Planning minister Romero Jucá was recorded saying ‘We have to change the government’ as the only means to stop a sweeping corruption investigation.
The credibility of Brazil’s interim government was rocked on Monday when a senior minister was forced to step aside amid further revelations about the machiavellian plot to impeach president Dilma Rousseff.
Just 10 days after taking office, the planning minister, Romero Jucá, announced that he would “go on leave” following the release of a secretly taped telephone conversation in which he said Rousseff needed to be removed to quash a vast corruption investigation that implicated him and other members of the country’s political elite.
It is unlikely to be the last blow for the interim president, Michel Temer, whose centre-right cabinet includes seven ministers implicated by the Lava Jato (Car Wash) investigation into kickbacks and money laundering at the state-run oil company Petrobras.
Temer took power earlier this month after the senate initiated an impeachment trial of Rousseff, who is suspended for up to six months pending the upper house’s verdict on allegations that she manipulated government accounts before the last election.
Supporters of the Workers’ party leader say the charges are a pretext for a “coup”. Temer’s allies counter that the impeachment was constitutional and necessary to address political paralysis and the worst recession in decades.
But the dubious motives and machiavellian nature of the plot to remove Rousseff are apparent in the transcript of a phone conversation between Jucá – a powerful ally of Temer’s in the Brazilian Democratic Movement party (PMDB) – and Sérgio Machado, a former senator who until recently was the president of another state oil company, Transpetro.
After discussing how they are both targeted by Lava Jato prosecutors, Jucá says the way out is political: “We have to stop this shit,” he says of the investigation. “We have to change the government to be able to stop this bleeding.”
Machado concurs: “The easiest solution would be to put in Michel [Temer].”
The conversation took place just weeks before the lower house voted to impeach Rousseff, according to the Folha de São Paulo newspaper, which published the transcript.
At one point, Jucá appears to mock the Lava Jato investigators for their high-mindedness and determination to tackle all corrupt senators and congressmen. “[They want to] put an end to this political class so [a new one] can rise, to build a new breed [that will be] pure.”
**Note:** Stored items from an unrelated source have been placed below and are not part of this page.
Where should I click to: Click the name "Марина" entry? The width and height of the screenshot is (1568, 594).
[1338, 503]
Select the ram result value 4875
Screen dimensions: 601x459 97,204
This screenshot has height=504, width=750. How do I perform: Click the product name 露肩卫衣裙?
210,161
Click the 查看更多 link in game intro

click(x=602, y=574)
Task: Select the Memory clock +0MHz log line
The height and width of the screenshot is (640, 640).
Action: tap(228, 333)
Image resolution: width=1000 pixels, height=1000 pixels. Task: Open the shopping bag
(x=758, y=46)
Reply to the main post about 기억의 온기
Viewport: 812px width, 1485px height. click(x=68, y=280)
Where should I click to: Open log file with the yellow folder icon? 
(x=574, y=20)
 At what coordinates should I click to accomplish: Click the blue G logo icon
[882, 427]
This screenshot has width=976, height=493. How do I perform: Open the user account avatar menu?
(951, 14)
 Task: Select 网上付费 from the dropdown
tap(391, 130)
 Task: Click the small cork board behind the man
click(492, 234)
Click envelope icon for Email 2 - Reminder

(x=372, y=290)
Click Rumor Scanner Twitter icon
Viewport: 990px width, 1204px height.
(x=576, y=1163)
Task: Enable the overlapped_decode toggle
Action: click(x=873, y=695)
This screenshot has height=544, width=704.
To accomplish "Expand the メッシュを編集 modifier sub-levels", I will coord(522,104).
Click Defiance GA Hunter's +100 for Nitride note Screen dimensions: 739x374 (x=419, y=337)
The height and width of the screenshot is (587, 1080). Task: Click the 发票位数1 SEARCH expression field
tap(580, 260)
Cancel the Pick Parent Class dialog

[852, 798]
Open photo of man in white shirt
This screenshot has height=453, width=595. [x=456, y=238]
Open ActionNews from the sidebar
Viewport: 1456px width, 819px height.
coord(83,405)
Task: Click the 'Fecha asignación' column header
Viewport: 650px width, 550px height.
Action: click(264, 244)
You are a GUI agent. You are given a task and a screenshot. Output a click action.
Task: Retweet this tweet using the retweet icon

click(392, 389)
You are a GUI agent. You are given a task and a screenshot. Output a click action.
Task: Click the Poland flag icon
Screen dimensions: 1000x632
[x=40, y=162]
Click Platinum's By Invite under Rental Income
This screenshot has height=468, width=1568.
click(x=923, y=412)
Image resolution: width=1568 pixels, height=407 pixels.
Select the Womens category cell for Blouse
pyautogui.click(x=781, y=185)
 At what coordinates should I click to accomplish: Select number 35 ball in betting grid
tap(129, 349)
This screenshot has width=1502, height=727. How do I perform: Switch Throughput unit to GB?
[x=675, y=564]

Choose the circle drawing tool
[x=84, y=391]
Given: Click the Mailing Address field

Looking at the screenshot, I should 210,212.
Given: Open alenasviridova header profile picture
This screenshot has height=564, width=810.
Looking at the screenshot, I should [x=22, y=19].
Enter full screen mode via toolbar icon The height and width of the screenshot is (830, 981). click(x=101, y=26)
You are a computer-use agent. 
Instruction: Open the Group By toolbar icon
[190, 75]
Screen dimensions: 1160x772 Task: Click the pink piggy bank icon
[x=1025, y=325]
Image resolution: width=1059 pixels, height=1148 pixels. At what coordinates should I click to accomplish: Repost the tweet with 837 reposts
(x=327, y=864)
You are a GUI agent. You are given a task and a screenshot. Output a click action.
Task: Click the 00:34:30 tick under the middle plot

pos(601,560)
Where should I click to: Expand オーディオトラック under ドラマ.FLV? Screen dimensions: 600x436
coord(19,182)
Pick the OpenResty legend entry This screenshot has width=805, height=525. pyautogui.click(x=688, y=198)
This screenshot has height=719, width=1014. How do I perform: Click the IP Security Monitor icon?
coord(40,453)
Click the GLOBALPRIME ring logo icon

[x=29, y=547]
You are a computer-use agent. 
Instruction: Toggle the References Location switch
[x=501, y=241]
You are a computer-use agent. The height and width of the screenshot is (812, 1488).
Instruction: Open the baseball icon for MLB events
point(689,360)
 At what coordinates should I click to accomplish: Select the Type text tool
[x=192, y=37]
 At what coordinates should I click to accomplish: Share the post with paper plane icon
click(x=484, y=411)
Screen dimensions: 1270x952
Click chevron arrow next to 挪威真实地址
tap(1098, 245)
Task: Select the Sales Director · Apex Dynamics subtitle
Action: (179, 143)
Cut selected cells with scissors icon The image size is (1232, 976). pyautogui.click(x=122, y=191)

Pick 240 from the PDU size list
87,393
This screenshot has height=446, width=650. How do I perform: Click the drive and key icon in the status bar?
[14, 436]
He then says the “penny has dropped” on this threat not just for him, but for the leaders of the Social Democratic party, such as former presidential candidate Aécio Neves, Senator Aloysio Neves, José Serra and Tasso Jereissati – all of whom are now either in the cabinet of the interim government or key supporters of the coalition.
Later in the conversation, Juca says he talked about his plans to supreme court justices, who told him the “shit” (referring to the corruption investigation and its media coverage) would never stop as long as Rousseff remained in power. He also said he received “guarantees” from military commanders that they could prevent disturbances from radical leftwing groups such as the Landless Workers Movement.
Jucá – who took the influential post of planning minister in the interim government – admitted on Monday that the conversation had taken place, but he said his words were taken out of context. He argued that he was referring to economic losses when he talked about “the bleeding”. His lawyer, Almeida Castro, reiterated this: “At no time was Jucá speaking against Lava Jato or seeking to interfere with the operation.”
But Machado, who was the source of the recording, is already reportedly negotiating a plea bargain with prosecutors. According to reports in local media, Jucá has said he will stay on leave until prosecutors decide whether he has committed any crime.
During the Lava Jato investigation, Jucá was named in a plea bargain by former senator Delcídio Amaral as a beneficiary in a 30m reais (£5.7m) kickback scheme from inflated contractsfor the Belo Monte hydroelectric dam in the Amazon. He has denied the charges, which are being considered by the supreme court.
The Workers’ party has also been deeply implicated in this and other wrongdoing, though Rousseff – who has not been charged with any crimes – allowed the Lava Jato investigation to continue while she was in charge.
Temer has insisted that he too would not interfere. But many fear his new justice minister, Alexandre de Moraes, will reduce the scope of federal police activities. Moraes has previously been a defence lawyer for Eduardo Cunha, the suspended lower house speaker who is a chief target of Lava Jato investigators.
In an interview with the Guardian last month, Jucá denied that he, Cunha, Temer and other members of the PMDB were planning to rein back the Lava Jato investigation for the sake of stability.
“On the contrary, I think it’s necessary to accelerate Lava Jato,” he said. “You need to separate the wheat from the chaff, separate the guilty from the innocent. Political stability will be created by the innocent and by the credibility of politics for society. Today, credibility is low and the level of representability of politicians and parties is very low. We have to recover politics, which is an instrument to diminish conflicts and set a direction for the country.”
But the interim administration he helped to create has shown little sign of reducing tension or restoring credibility. The all-male, all-white cabinet has been heavily criticised as unrepresentative of the country, its austerity policies are unpopular and its leader has already backed down on removing the ministerial status of the culture ministry in the face of protests by leading artists, musicians and film-makers.